#### Request:
Convert the lines of the items below, from the line containing "628x546 pixels." through the end of the items, inclusive, into a Markdown table with the columns Row and Line, skipping any blank lines. Leave the pictures out of the table.

Collected data entries
---

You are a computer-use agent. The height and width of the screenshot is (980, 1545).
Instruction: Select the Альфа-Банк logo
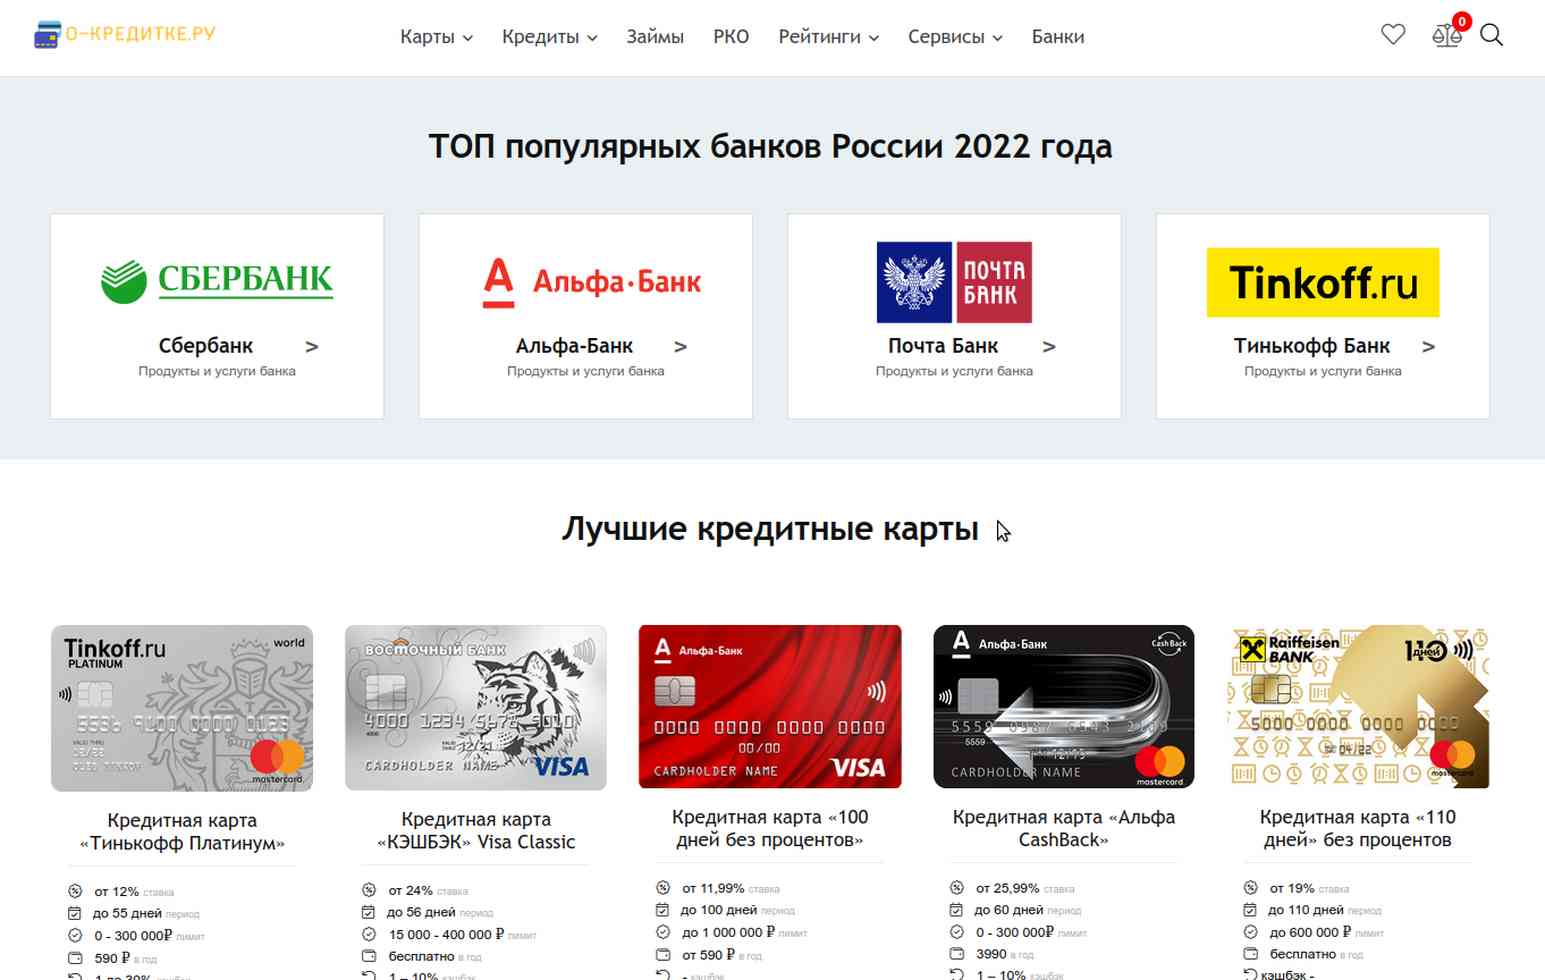592,282
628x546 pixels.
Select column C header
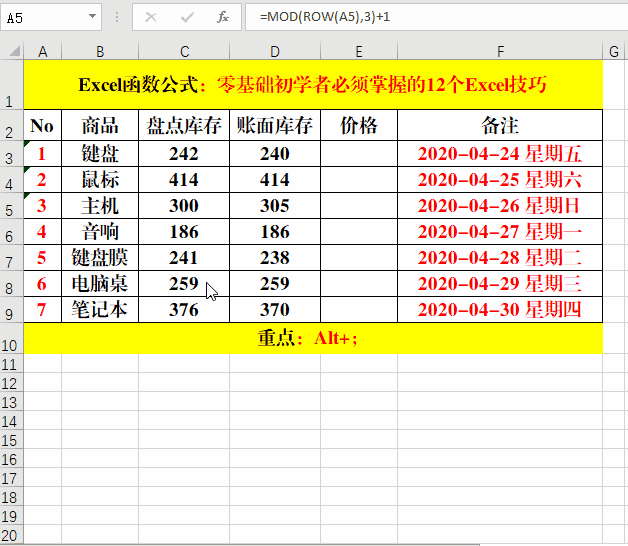coord(185,51)
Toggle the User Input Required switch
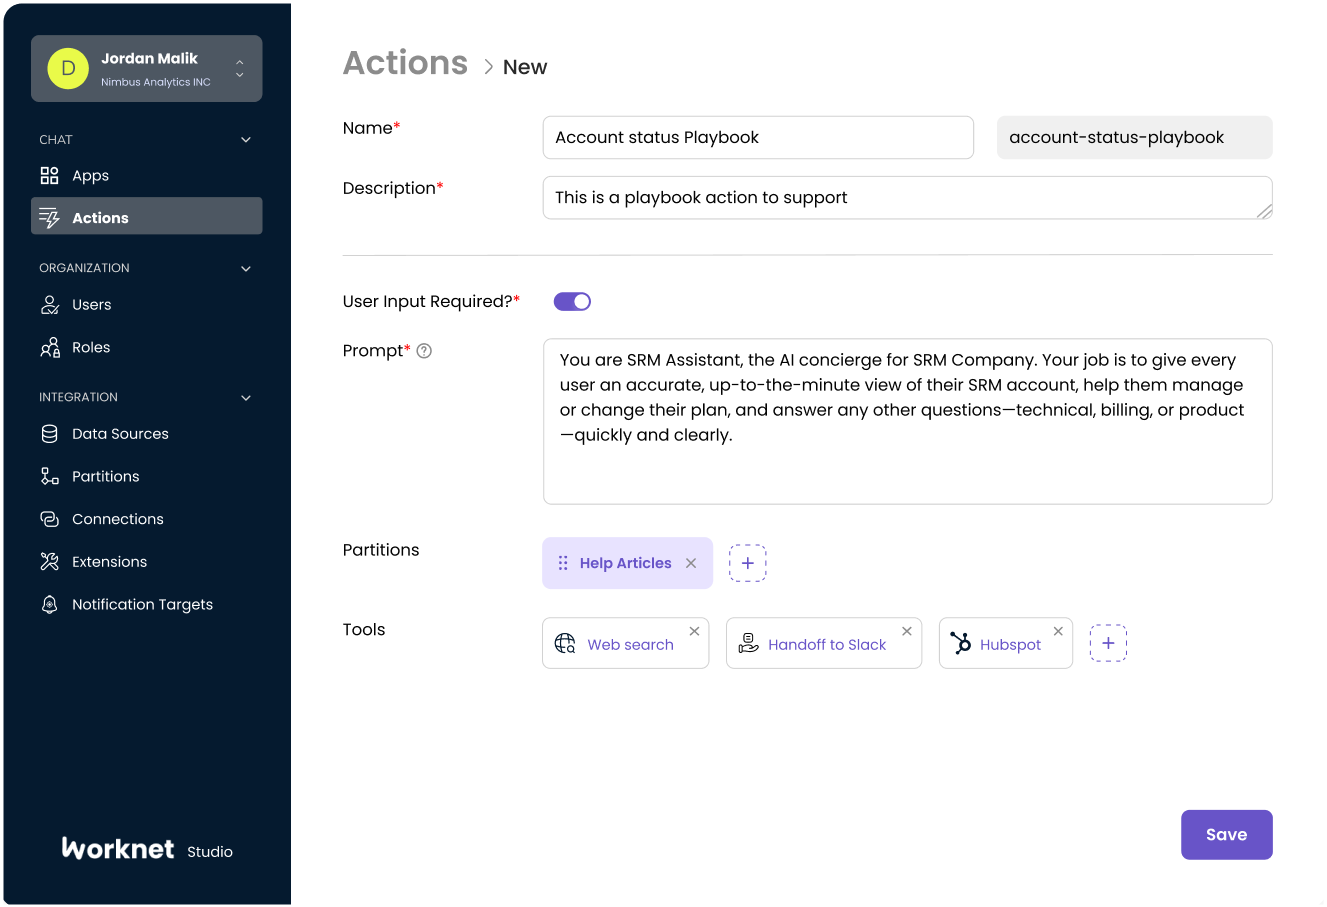Viewport: 1327px width, 907px height. click(572, 302)
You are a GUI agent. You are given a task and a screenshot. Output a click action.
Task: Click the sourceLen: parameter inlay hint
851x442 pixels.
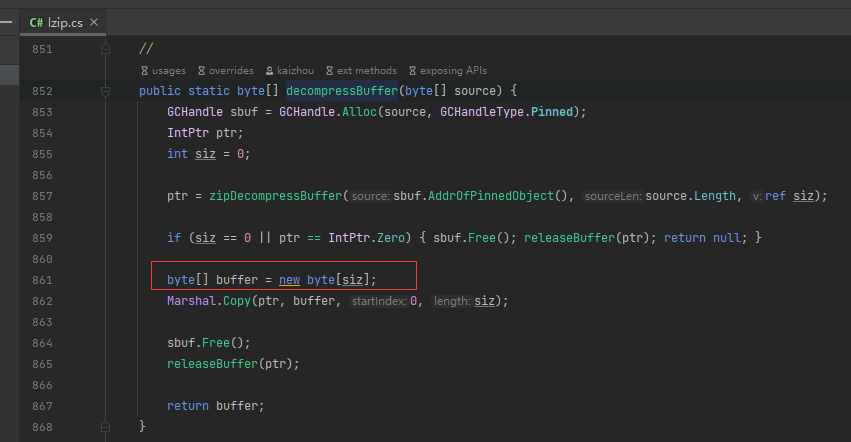pyautogui.click(x=612, y=196)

---

#### Task output:
| Row | Line |
|---|---|
| 1 | 628x546 pixels. |
| 2 | Select column C header |
| 3 | coord(185,51) |
| 4 | Toggle the User Input Required switch |
| 5 | Viewport: 1327px width, 907px height. click(572, 302) |
| 6 | You are a GUI agent. You are given a task and a screenshot. Output a click action. |
| 7 | Task: Click the sourceLen: parameter inlay hint |
| 8 | 851x442 pixels. |
| 9 | pyautogui.click(x=612, y=196) |